Personal information
- Full name: Aleksei Ivanovich Bugayev
- Date of birth: 25 August 1981
- Place of birth: Moscow, Russian SFSR, Soviet Union
- Date of death: 28 December 2024 (aged 43)
- Place of death: Kursk Oblast, Ukrainian-occupied territories
- Height: 1.80 m (5 ft 11 in)
- Position: Defender

Senior career*
- Years: Team / Apps / (Gls)
- 1999–2000: Torpedo-2 Moscow / 36 / (3)
- 2001: Torpedo Moscow / 2 / (0)
- 2001–2002: Tom Tomsk / 34 / (1)
- 2003–2004: Torpedo Moscow / 39 / (0)
- 2005–2006: Lokomotiv Moscow / 8 / (0)
- 2006–2008: Tom Tomsk / 54 / (1)
- 2008: Khimki / 0 / (0)
- 2009–2010: Krasnodar / 20 / (0)
- Total:  / 193 / (5)

International career
- 2001–2003: Russia U21 / 2 / (0)
- 2004–2005: Russia / 7 / (0)

= Aleksei Bugayev =

Russian footballer (1981–2024)

Aleksei Ivanovich Bugayev (Алексе́й Ива́нович Буга́ев; 25 August 1981 – 28 December 2024) was a Russian professional footballer who played as a defender.

==Club career==
Bugayev played for Tom Tomsk, Torpedo Moscow, Lokomotiv Moscow, Khimki, and Krasnodar.

Exercise 1:
Reproduce the footballer profile from "- 2008: Khimki" up to and including "Russian footballer (1981–2024)", renaming "Krasnodar" as "FC Krasnodar".
Exercise 2:
Answer these questions from the footballer profile:
(a) Where was Bugayev born?
(b) What position did he play?
(c) How many appearances did he make for Lokomotiv Moscow?

Extracted information:
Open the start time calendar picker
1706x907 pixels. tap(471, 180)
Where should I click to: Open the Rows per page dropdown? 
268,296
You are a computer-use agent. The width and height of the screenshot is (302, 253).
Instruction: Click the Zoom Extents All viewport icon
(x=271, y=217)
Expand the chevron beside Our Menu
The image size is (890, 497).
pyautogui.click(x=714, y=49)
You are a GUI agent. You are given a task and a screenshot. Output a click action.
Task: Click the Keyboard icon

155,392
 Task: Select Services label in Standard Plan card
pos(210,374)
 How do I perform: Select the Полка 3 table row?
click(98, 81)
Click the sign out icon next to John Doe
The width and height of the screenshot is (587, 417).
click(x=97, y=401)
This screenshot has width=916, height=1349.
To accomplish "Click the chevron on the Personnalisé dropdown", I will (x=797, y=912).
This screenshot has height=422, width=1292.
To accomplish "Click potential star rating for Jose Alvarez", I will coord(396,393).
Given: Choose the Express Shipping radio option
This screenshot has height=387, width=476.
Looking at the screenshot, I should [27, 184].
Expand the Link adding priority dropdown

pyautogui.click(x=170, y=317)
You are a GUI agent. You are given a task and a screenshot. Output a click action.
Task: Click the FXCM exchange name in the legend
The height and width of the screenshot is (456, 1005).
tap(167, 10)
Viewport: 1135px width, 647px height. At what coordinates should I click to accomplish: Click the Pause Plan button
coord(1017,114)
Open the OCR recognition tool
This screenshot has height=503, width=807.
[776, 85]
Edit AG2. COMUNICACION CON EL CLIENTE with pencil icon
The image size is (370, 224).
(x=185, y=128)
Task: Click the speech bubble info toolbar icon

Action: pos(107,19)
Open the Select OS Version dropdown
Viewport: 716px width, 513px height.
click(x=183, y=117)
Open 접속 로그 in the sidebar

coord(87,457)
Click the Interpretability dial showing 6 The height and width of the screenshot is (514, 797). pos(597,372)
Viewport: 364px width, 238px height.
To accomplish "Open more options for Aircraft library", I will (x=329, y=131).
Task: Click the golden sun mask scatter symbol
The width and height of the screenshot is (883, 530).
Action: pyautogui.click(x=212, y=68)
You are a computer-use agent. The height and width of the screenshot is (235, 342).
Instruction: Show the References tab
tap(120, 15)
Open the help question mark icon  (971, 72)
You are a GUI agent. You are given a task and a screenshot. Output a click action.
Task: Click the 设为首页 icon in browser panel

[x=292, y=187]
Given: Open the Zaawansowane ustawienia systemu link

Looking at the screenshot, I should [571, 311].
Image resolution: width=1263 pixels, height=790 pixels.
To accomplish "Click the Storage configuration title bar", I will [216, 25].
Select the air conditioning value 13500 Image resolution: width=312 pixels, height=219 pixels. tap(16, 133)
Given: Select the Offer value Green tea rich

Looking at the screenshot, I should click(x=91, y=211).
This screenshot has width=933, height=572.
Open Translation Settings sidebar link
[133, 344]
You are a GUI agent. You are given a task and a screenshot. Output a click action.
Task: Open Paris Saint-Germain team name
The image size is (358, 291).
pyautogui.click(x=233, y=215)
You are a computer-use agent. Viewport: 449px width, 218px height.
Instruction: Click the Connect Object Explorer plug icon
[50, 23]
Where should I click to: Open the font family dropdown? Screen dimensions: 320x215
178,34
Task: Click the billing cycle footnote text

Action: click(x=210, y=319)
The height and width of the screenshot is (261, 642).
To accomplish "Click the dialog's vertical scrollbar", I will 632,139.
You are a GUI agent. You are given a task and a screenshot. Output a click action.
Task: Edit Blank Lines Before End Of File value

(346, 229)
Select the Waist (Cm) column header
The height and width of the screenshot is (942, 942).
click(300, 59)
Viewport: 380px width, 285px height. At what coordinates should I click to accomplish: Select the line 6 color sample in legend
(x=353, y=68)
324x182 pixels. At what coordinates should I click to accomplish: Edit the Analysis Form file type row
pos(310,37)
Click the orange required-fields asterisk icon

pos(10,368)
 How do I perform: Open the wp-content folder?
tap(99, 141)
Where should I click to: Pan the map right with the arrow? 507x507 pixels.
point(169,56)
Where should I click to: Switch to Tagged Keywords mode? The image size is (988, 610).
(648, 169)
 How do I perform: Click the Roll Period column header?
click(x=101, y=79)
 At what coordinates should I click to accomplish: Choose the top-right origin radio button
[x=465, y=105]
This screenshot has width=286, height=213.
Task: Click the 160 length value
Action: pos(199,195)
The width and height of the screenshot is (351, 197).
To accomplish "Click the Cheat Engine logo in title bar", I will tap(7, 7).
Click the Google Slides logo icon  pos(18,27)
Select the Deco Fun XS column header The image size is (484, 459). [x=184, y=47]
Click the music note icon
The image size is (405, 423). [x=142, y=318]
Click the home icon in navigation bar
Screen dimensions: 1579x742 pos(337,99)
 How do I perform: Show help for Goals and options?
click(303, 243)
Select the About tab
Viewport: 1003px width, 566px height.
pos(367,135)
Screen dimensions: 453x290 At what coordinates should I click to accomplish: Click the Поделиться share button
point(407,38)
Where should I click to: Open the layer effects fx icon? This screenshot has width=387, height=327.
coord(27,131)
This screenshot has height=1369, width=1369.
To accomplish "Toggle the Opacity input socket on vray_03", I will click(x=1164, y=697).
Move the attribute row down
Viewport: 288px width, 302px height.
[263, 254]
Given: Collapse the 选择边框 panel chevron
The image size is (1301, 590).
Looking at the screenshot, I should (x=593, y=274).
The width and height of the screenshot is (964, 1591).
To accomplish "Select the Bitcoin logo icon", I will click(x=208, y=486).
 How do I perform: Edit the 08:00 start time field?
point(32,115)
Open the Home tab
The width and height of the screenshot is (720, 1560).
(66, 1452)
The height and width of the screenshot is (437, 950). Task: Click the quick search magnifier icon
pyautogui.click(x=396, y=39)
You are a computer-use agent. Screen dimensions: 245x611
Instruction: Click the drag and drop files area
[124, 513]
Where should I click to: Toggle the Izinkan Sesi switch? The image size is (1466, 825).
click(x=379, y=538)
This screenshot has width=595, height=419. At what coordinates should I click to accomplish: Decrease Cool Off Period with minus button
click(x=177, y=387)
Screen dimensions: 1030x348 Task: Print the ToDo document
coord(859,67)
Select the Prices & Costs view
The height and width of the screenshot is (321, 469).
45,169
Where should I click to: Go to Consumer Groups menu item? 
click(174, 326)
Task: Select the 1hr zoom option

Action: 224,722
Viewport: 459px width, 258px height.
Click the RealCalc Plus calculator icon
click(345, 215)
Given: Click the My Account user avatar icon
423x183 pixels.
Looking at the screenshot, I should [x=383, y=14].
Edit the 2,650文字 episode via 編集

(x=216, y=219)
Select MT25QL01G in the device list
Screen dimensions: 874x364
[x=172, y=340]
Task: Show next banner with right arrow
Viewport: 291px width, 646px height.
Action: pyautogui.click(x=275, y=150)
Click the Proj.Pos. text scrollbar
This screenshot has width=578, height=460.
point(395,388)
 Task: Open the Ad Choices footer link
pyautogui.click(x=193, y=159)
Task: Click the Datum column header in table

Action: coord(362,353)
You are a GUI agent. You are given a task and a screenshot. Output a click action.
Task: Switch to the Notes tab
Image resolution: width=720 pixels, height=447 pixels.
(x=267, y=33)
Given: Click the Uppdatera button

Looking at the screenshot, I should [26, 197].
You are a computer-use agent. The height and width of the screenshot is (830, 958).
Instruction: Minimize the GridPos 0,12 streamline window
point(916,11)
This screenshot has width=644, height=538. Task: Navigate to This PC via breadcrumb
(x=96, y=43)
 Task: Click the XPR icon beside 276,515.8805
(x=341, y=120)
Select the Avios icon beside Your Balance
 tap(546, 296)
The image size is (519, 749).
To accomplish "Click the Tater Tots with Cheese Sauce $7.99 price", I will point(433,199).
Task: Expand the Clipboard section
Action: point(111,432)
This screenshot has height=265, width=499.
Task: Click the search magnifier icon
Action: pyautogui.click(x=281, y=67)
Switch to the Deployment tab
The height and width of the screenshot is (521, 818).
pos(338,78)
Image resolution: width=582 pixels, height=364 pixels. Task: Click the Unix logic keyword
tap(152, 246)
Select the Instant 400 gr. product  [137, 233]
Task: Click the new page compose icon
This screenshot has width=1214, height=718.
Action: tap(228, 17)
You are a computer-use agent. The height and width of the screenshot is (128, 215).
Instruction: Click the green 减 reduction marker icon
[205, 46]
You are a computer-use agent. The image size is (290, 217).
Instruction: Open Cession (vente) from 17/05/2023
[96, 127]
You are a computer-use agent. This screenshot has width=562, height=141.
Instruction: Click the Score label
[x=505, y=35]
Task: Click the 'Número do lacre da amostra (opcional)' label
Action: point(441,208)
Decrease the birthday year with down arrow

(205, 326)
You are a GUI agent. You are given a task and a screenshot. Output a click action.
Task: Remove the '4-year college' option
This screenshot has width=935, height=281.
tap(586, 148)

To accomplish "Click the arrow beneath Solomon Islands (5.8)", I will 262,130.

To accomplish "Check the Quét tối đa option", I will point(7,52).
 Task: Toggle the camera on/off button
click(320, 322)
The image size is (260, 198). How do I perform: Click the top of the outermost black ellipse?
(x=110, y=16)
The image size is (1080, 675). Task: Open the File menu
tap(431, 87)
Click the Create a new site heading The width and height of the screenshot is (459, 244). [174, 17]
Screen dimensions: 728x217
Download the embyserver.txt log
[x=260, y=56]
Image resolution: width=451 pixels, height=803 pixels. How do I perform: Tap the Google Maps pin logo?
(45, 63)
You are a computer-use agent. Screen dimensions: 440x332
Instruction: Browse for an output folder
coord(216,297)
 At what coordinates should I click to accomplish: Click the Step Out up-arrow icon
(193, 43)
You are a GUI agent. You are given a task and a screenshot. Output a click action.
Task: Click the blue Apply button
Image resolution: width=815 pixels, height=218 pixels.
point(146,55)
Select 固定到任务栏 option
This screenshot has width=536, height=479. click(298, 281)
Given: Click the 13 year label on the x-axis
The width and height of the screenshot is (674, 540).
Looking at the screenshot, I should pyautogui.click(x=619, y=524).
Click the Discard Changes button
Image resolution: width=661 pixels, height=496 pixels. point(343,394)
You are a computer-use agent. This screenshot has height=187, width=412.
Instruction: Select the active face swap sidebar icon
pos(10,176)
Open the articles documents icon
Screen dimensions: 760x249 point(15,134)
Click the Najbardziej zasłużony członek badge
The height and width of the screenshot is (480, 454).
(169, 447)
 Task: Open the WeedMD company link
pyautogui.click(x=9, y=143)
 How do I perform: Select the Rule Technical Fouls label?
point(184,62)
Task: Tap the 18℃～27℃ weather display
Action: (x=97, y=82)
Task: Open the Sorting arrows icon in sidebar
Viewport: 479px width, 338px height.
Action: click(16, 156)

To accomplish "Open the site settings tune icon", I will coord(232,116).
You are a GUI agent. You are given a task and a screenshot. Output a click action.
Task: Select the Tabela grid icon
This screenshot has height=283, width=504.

Task solution 1:
- 2008: Khimki / 0 / (0)
- 2009–2010: FC Krasnodar / 20 / (0)
- Total:  / 193 / (5)

International career
- 2001–2003: Russia U21 / 2 / (0)
- 2004–2005: Russia / 7 / (0)

= Aleksei Bugayev =

Russian footballer (1981–2024)

Task solution 2:
(a) Moscow, Russian SFSR, Soviet Union
(b) Defender
(c) 8